Climate projections made with sophisticated computer codes have informed the world's policymakers about the potential dangers of anthropogenic interference with Earth's climate system. Those codes purport to model a large part of the system. But what physics goes into the models, how are the models evaluated, and how reliable are they?
The task climate modelers have set for themselves is to take their knowledge of the local interactions of air masses, water, energy, and momentum and from that knowledge explain the climate system's large-scale features, variability, and response to external pressures, or "forcings." That is a formidable task, and though far from complete, the results so far have been surprisingly successful. Thus, climatologists have some confidence that theirs isn't a foolhardy endeavor.
Climate modeling derives from efforts first formulated in the 1920s to numerically predict the weather. However, it wasn't until the 1960s that electronic computers were able to meet the extensive numerical demands of even a minimal description of weather systems. Since then, ever more components have been added to climate models — land, oceans, sea ice, and more recently, interactive atmospheric aerosols, atmospheric chemistry, and representations of the carbon cycle. Indeed, a significant part of the interdisciplinary work needed to understand climate change is being driven by climate model development. Today's models are flexible tools that can answer a wide range of questions, but at a price: They can be almost as difficult to analyze and understand as the real world.
Basic Physics, Emergent Behavior
The physics in climate models can be divided into three categories. The first includes fundamental principles such as the conservation of energy, momentum, and mass, and processes, such as those of orbital mechanics, that can be calculated from fundamental principles. The second includes physics that is well known in theory, but that in practice must be approximated due to discretization of continuous equations. Examples include the transfer of radiation through the atmosphere and the Navier–Stokes equations of fluid motion. The third category contains empirically known physics such as formulas for evaporation as a function of wind speed and humidity.
For the latter two categories, modelers often develop parameterizations that attempt to capture the fundamental phenomenology of a small-scale process.

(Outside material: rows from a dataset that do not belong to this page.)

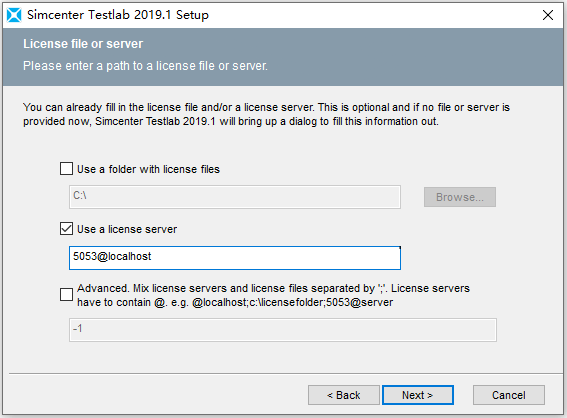Select the advanced field showing -1
This screenshot has height=418, width=567.
283,330
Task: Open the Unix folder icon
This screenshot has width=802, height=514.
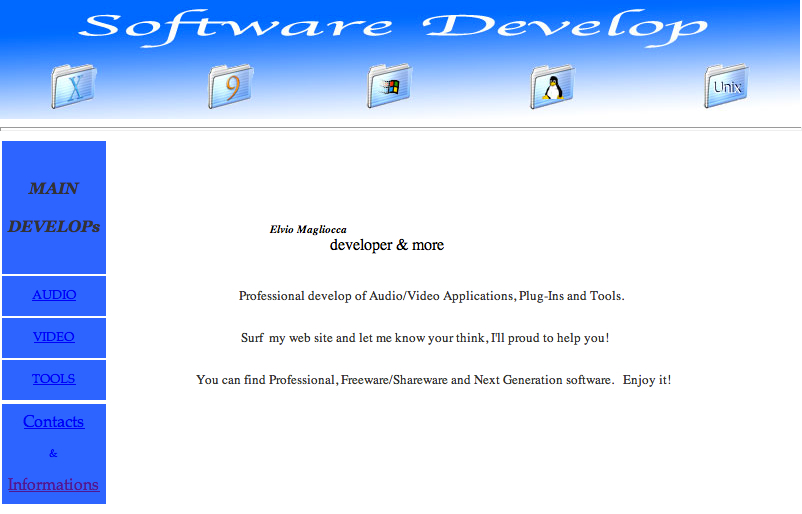Action: tap(726, 86)
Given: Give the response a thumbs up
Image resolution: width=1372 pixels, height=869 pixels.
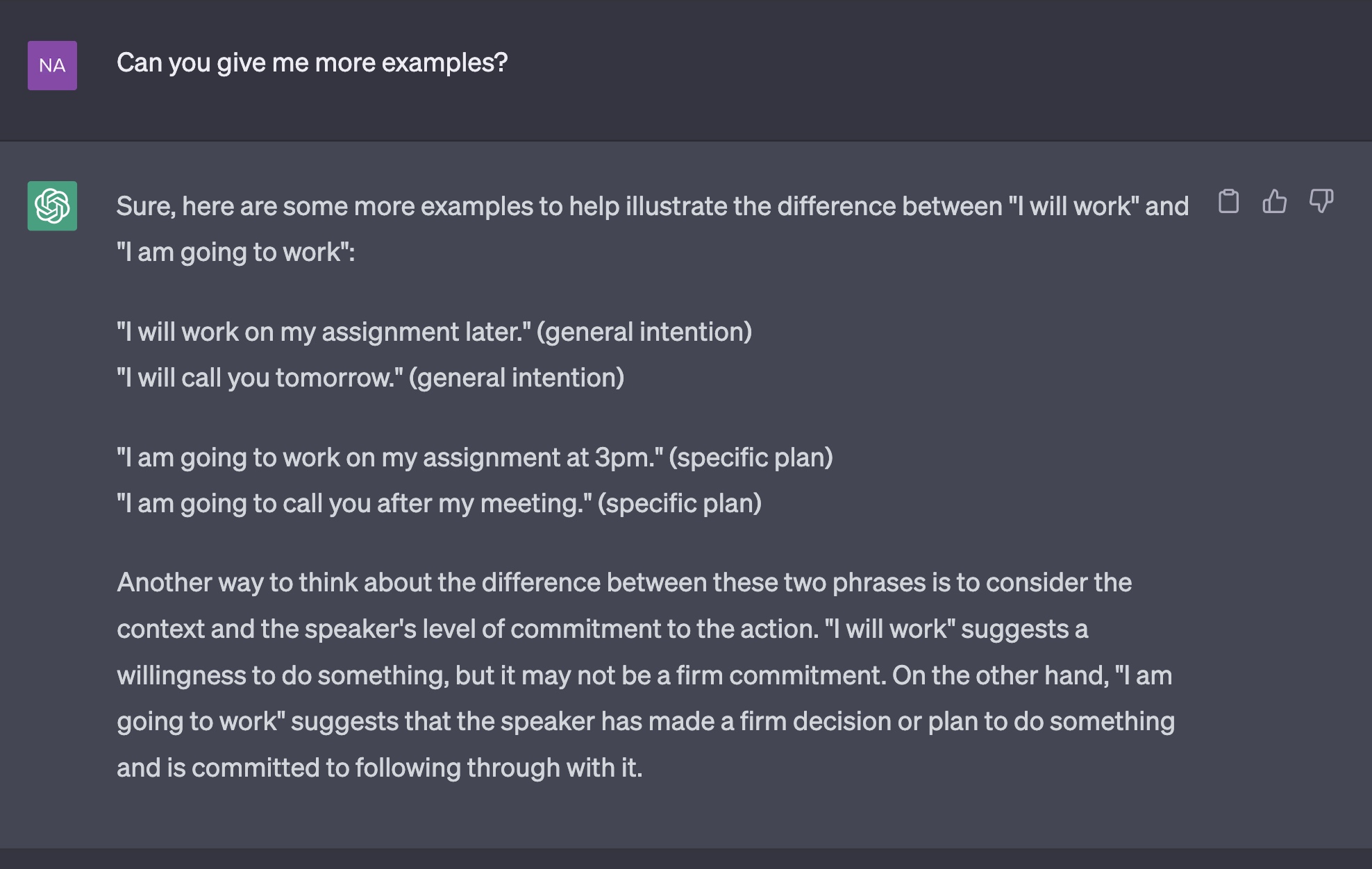Looking at the screenshot, I should [1274, 201].
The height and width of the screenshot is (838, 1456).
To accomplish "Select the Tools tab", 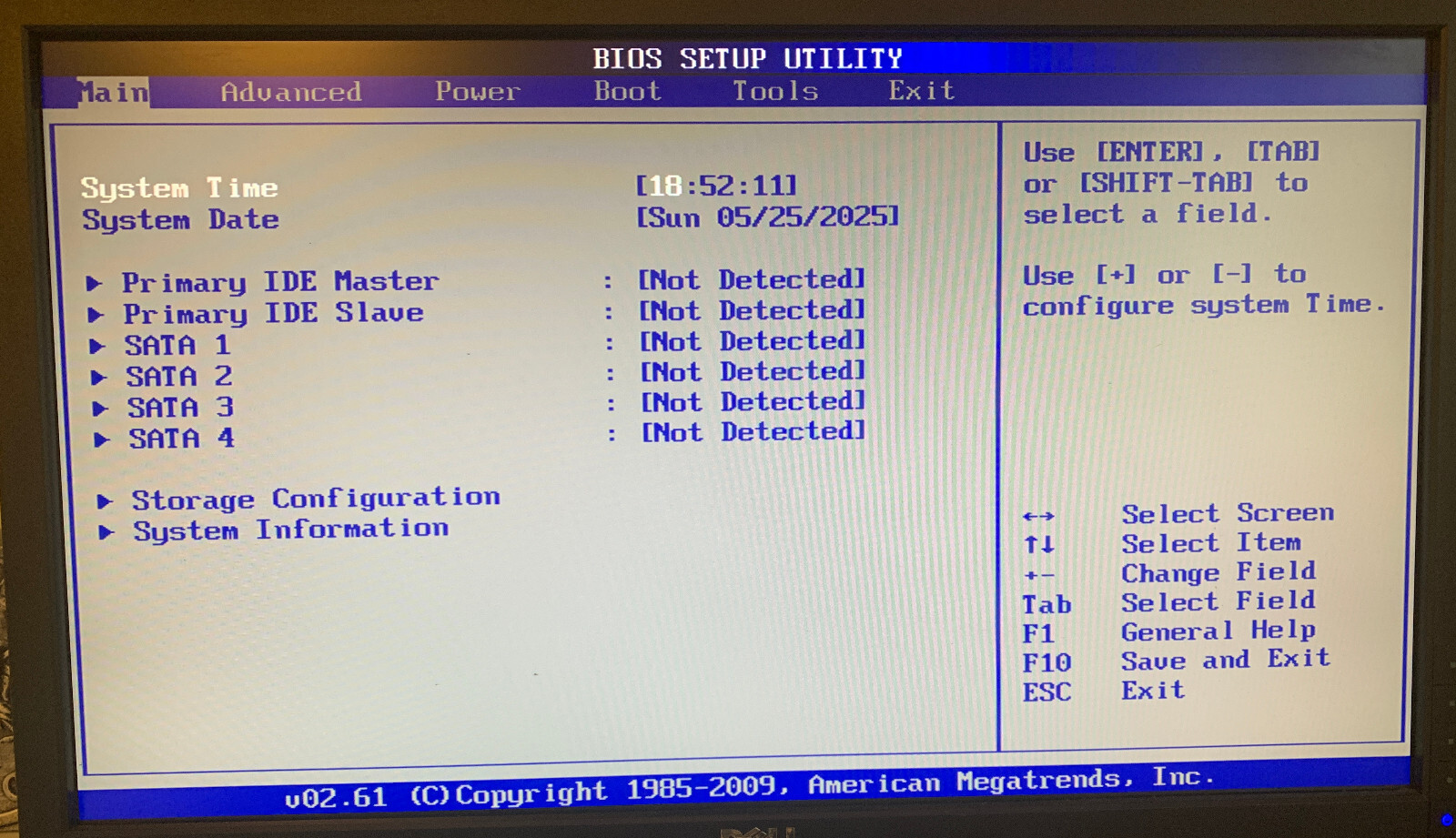I will pos(776,91).
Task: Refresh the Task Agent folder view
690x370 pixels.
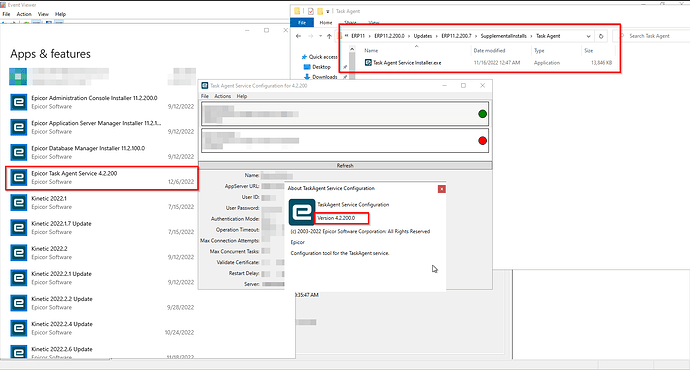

For instance, the average cloudiness over a 100-km2 grid box is not cleanly related to the average humidity over the box. Nonetheless, as the average humidity increases, average cloudiness will also increase. That monotonic relationship could be the basis for a parameterization, though current schemes are significantly more complex than my example.
Given the nature of parameterizations among other features, a climate model depends on several expert judgment calls. Thus, each model will have its own unique details. However, much of the large-scale behavior projected by climate models is robust in that it does not depend significantly on the specifics of parameterization and spatial representation.
The most interesting behavior of the climate system is emergent. That is, the large-scale phenomena are not obvious functions of the small-scale physics but result from the complexity of the system. For instance, no formula describes the Intertropical Convergence Zone of tropical rainfall, which arises through a combination of the seasonal cycle of solar radiation, the properties of moist convection, Earth's rotation, and so on. Emergent qualities make climate modeling fundamentally different from numerically solving tricky equations.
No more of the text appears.